The Deep Places is a book for fall; I wandered today through Prospect Park and saw stubborn leaves at last beginning to change, and I thought about old gods and Christ’s love and chronic Lyme and those families that suffer from it, whatever “it” really is. The book’s manner is as spartan and tangled as the denuded trees that grace its cover. Douthat walks a narrow line, depicting a story that must by its nature invite sympathy without appearing to seek it, and he achieves this beautifully. He writes about pain, famously hard to put into words, with clarity and poise. The book is one of those rare few that tread in mourning without the constant reassurance of a happy ending soon to come. And its palette is somber and rich.

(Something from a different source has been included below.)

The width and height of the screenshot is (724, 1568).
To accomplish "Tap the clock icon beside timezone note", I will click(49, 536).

I am one of those untrustworthy types who looks for craft first in anything I read, and I respect degree of difficulty. Writing about suffering is not easy, putting yourself out there so nakedly to a public that seems crueler by the day is not easy, and wandering through such a tangled story of the heart is not easy. For that reason alone, I commend The Deep Places.*
- Writing on suffering:
But the moral imagination does not have limits. Our capacity for compassion cannot be overtaxed. What’s immensely clear in The Deep Places, and rendered beautifully, is that Ross Douthat has suffered, terribly, and his suffering has seeped out into his family and his home and his work. As so many have, he has been forced to deal with frequently uncaring doctors and a Byzantine and cruel medical system when he was least equipped to deal with them. He has seen people close to him express doubts about his sanity, he has questioned whether he will be well enough to continue his career, he has worried ceaselessly about leaving his family fatherless or, worse, of being a permanent burden on them. All of that deserves not just sympathy but understanding, adult and rigorous and friendly and honest understanding. For that reason, above all else, I’m glad that The Deep Places exists and I’m glad to have read it.

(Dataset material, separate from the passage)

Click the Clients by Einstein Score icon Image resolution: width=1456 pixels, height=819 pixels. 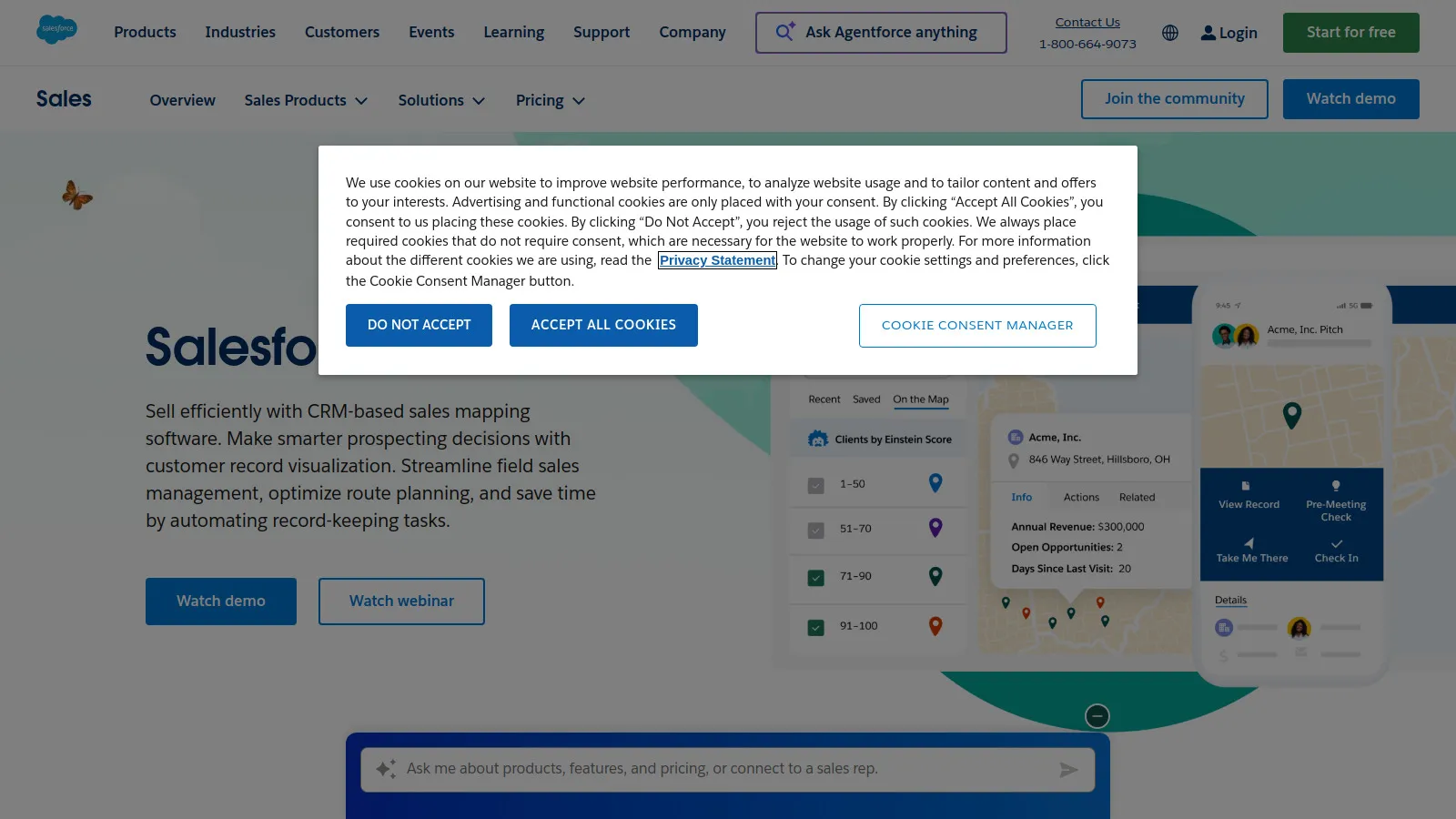(x=817, y=438)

The late Ram Dass once wrote to grieving parents, “something in you dies when you bear the unbearable, and it is only in that dark night of the soul that you are prepared to see as God sees, and to love as God loves.” I do not know what it’s like to love as God loves. But I do know what it’s like to suffer, and then to suffer more, and at last to feel something die inside me. The note of uplift at the end of The Deep Places, uncertain but real, is a record of Douthat’s willingness to let that something die inside of him too, in order to move on. That’s a thing of beauty, and though it’s difficult that Douthat cannot declare himself healthy at the end, it’s the kind of difficulty that should be faced by any adult. In that, his book triumphs.